Expect the unexpected

If you are at home and tensions become to hard to bare, take some time to regroup.  Let your family know you need some time to yourself and take a walk around your property or street.  If you are able, take a ride share to a local coffee shop for some time alone. Try to find at least one family member that has your back, that you can relate to while you are home and spend time with them.  Perhaps it’s a sibling or grandparent? If you are sitting around the family table and a conversation becomes uncomfortable, excuse yourself from the table. It’s important that you take care of your own mental health during this time and don’t allow yourself to hear things that can be harmful to you.

Keep up with support

Keep up with your friends during the break.  Start a group chat or text with friends close to you for support.  Have a friend take pictures of what you miss back home and send them to you.  Bring your pet with you if possible, or ask your pet sitter to text you pictures of your furry animal.

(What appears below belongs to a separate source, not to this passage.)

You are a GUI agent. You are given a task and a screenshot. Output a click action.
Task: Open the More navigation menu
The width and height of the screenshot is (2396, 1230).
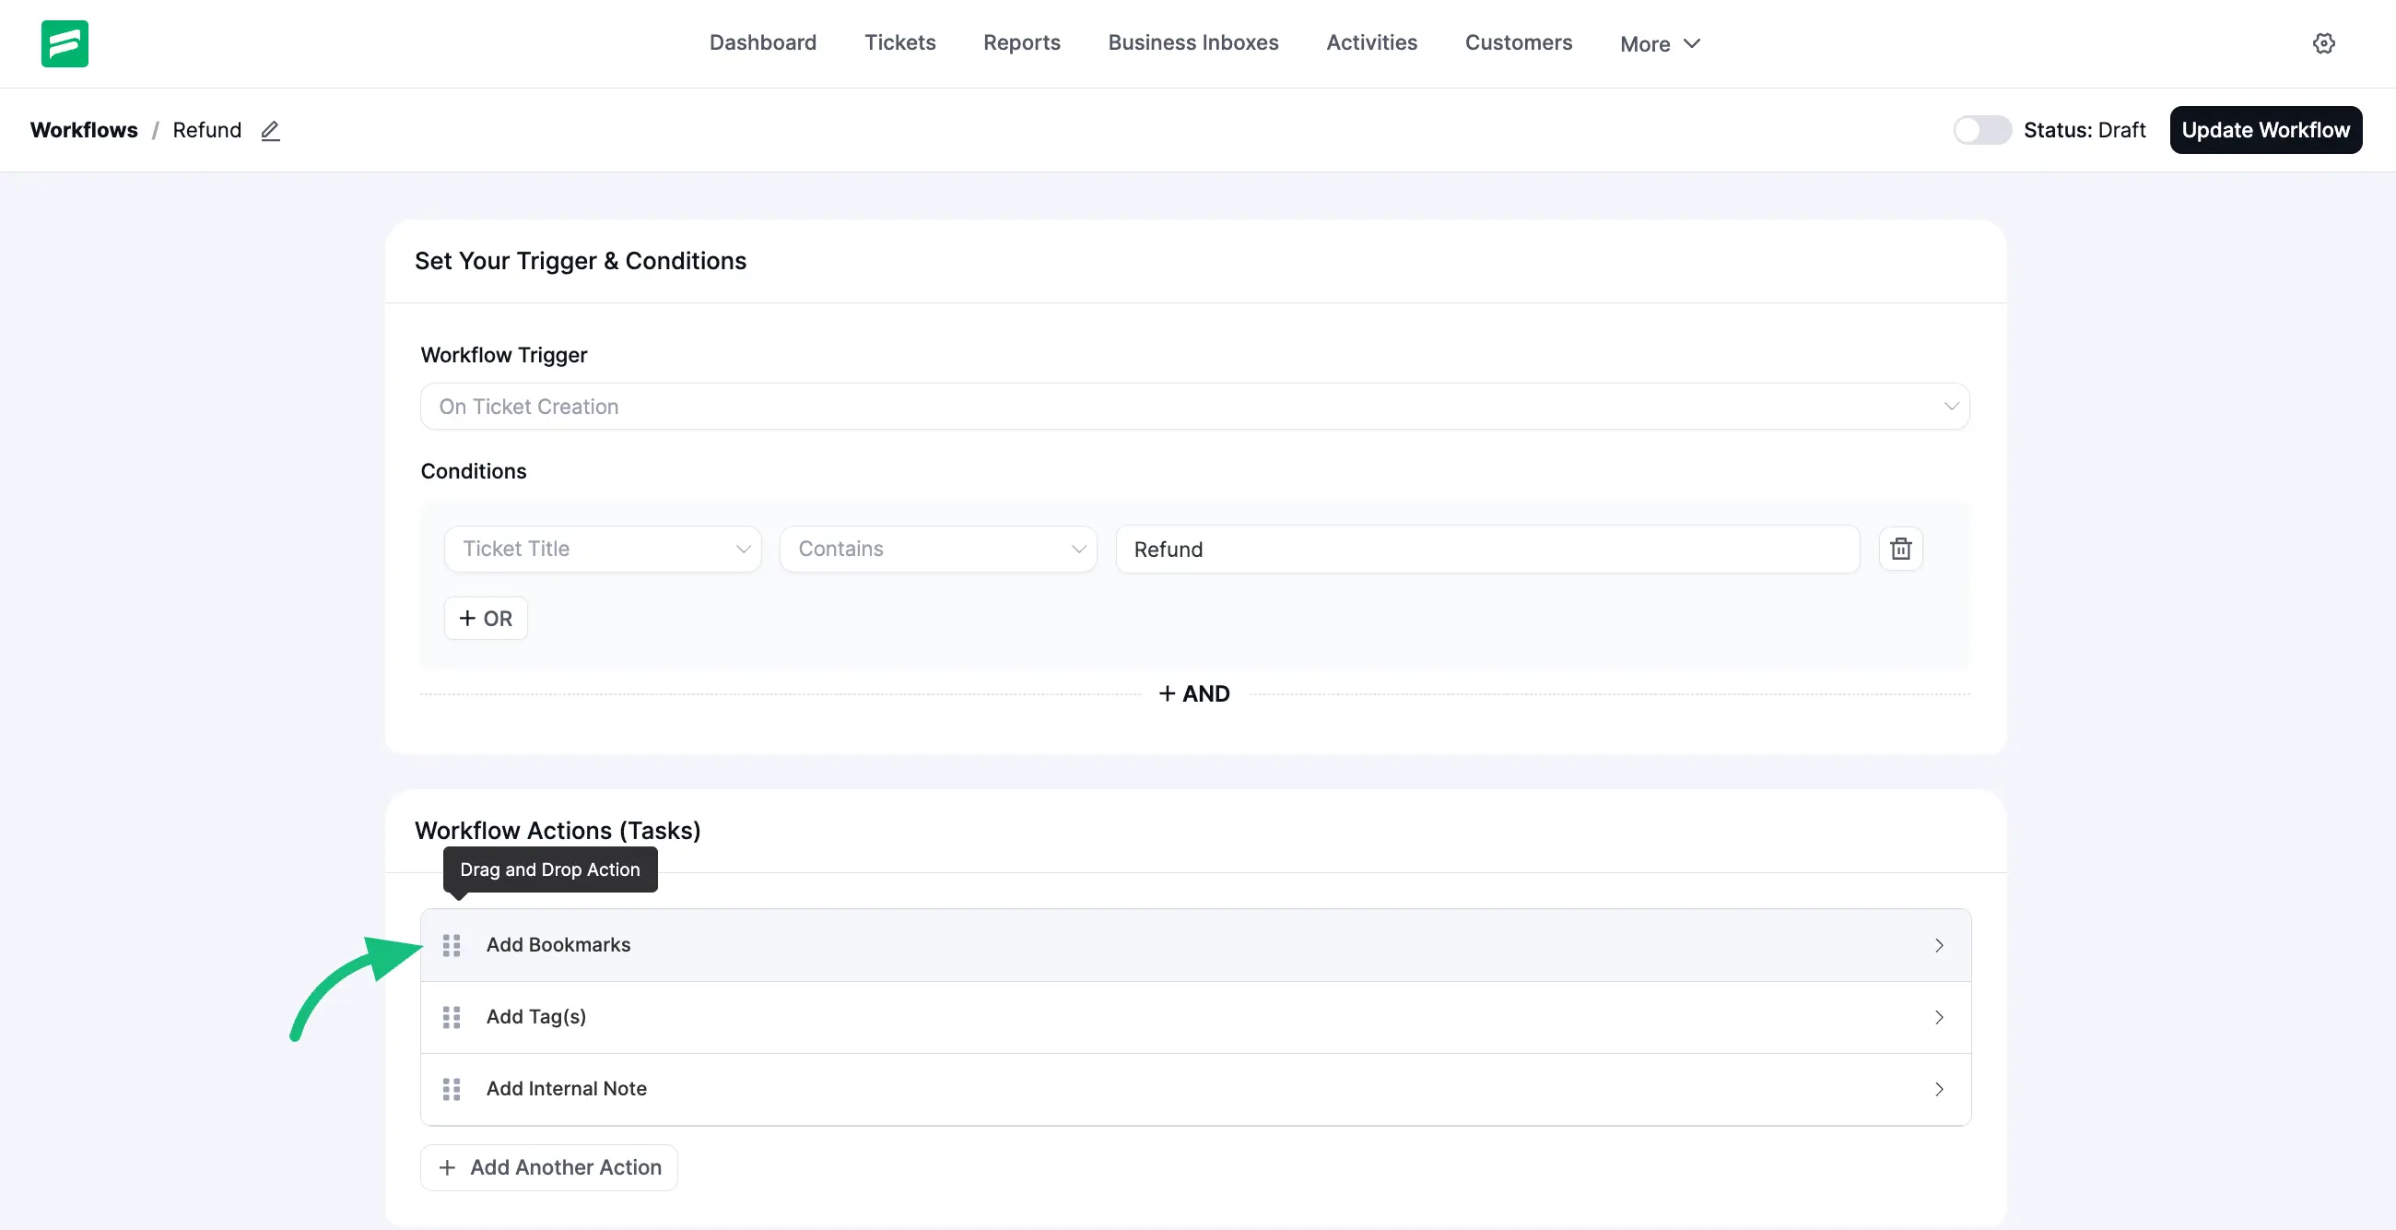click(x=1659, y=43)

If possible during the holidays, continue to see your therapist.  I offer online video therapy for clients who are unable to come in person, or who are traveling.  My schedule for the holidays is available online here.  You can also attend local support groups that are meeting for the holidays such as PFLAG.  Make plan with your therapist to go ahead and research groups in your home state or city so you can have them on hand when needed. Ask your therapist if you can drop them a check in email or have a planned phone call.